Data conclusion: SR-CSE provides accurate (vs. phantoms) and repeatable assessment of water-specific T1 values and muscle and fat volumes. Conventional methods (SASHA, MOLLI) have a significant fat-modulated T1-bias. T1_Water values are higher in females with no significant age dependence.
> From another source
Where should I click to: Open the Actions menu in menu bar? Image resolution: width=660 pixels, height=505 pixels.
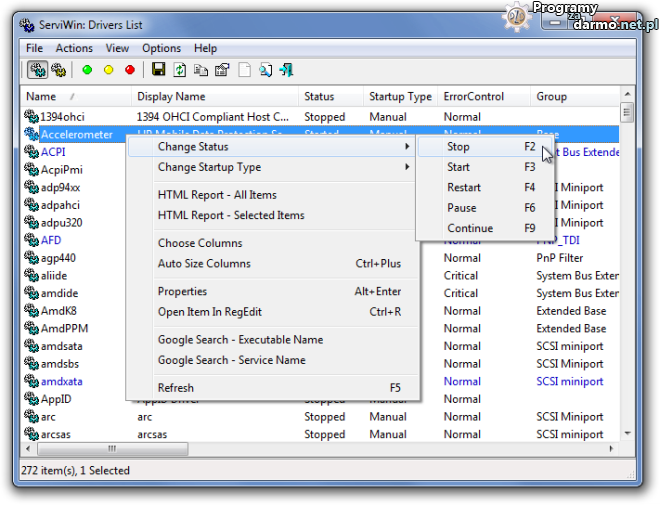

Plain language summary: We developed and tested the accuracy of a new MRI approach to measure tissue damage in skeletal muscle using a method called T1 mapping. The approach also provided matching images of fat within the muscle. We measured T1 values and muscle fat volumes in the thighs of 130 healthy adults to define normal values in healthy people and to understand if these values are influenced by age, sex, or weight. We found that our MRI technique accurately measured T1 values and fat volumes within muscle and we defined normal ranges of values, which were different in healthy males and females.

Level of evidence: 2 TECHNICAL EFFICACY: Stage 1.
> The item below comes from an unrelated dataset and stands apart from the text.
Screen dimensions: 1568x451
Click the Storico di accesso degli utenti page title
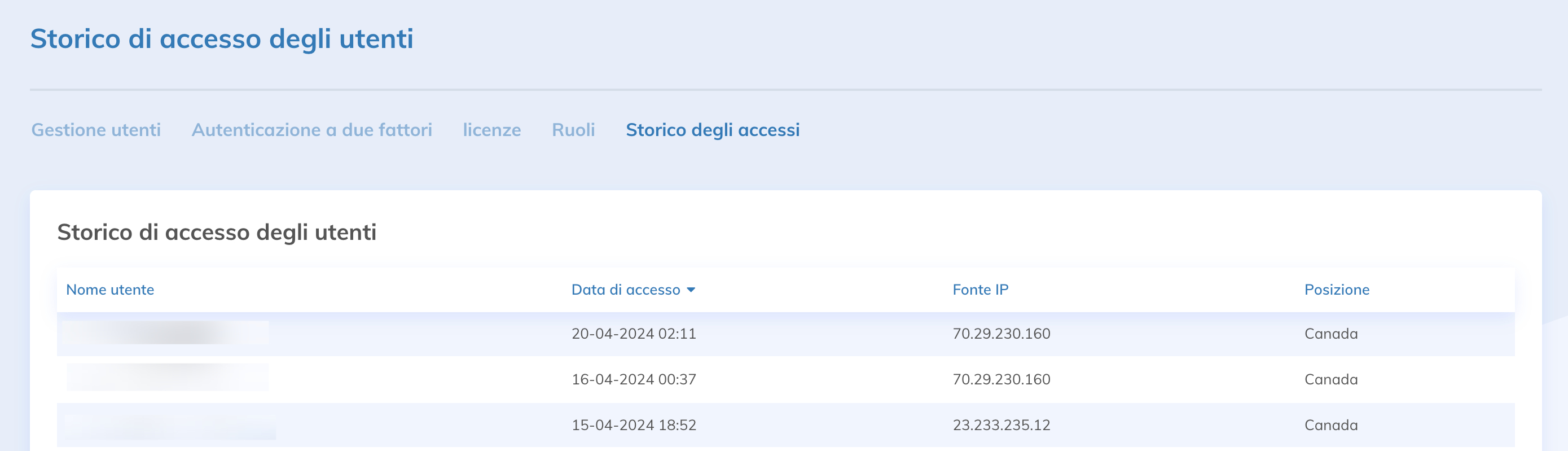coord(223,40)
Keywords: MOLLI; MRI; PDFF; SASHA; SR‐CSE; T1 mapping; skeletal muscle.

FIGURE 1

Thigh and paraspinal muscle slice prescriptions. (a) Standardized thigh slice locations for all in vivo studies (five slices). (b) Paraspinal muscle slice locations (three slices). (c) Illustrative locations of 30 regions of interest on SR‐CSE, SASHA, and MOLLI T1 maps used for method comparison.

FIGURE 2

Phantom validation of SR‐CSE T1_Water and PDFF. (a) Bland–Altman plot of SR‐CSE T1 values vs. gradient‐echo T1 measurement (GRE) in NiCl₂ phantoms (water phantoms). The SR‐CSE T1_Water map is shown. (b) SR‐CSE proton‐density fat fraction (PDFF) and T1_Water images of agar fat‐water phantoms with increasing fat content. (c) Comparison of PDFF assessed by SR‐CSE and ¹H spectroscopy in the five tubes from (b). (d) Comparison of SR‐CSE T1_Water values in the five tubes with increasing PDFF from (b) with spectroscopic T1 evaluation.

FIGURE 3

Illustrative calculated SR‐CSE images from a male (a–d) and female (e–h) participant: (a) Water and fat separated images (nonsaturation recovery), (b) machine learning segmentation, (c) T1_Water maps and (d) intramuscular fat fraction (MFF_Intra) maps, with matched images in (e–h) for the female participant. T1_Water and MFF_Intra maps include pixels in the muscle segmentation region. One of five acquired slices is shown.

FIGURE 4

In vivo validation of SR‐CSE‐derived intramuscular fat fraction (MFF_Intra). (a) Example of a single‐voxel ¹H MRS spectra with fitting for intramyocellular (IMCL) and extramyocellular (EMCL) fat pools which together make up MFF_Intra = IMCL + EMCL (blue: acquired spectrum; green: residual after fitting). (b) Scatter plot showing the agreement between MFF_Intra derived from SR‐CSE and ¹H spectroscopy.

FIGURE 5

Influence of fat content on SASHA and MOLLI T1 bias in skeletal muscle. Comparison of T1 bias (SASHA or MOLLI T1 minus SR‐CSE T1_Water) as a function of MFF_Intra, measured with the SR‐CSE acquisitions, from a total of 277 regions of interest from nine healthy participants.

FIGURE 6

Association of muscle T1_Water with sex and age. (a) Individual T1_Water values (with overlay of mean and 95% CI) for males and females. (b) Scatter plot showing T1_Water values for males and females as a function of increasing age. Dotted line corresponds to sex‐specific mean values shown in (a).

FIGURE 7

Agreement for muscle T1_Water and MFF_Intra in the thigh and paraspinal muscles. (a) Scatter plot showing agreement between values for MFF_Intra and (c) T1_Water in the erector spinae vs. mid‐thigh; Solid black line and adjacent dotted lines represent mean regression line and corresponding 95% confidence interval, respectively, while the solid red‐line represents the line of identity. (b) Values for MFF_Intra and (d) muscle T1_Water grouped according to sex for each muscle region (thigh or erector spinae). Overlay and error bars represent mean and 95% confidence interval, respectively, with P‐values for comparison of males vs. females is shown above.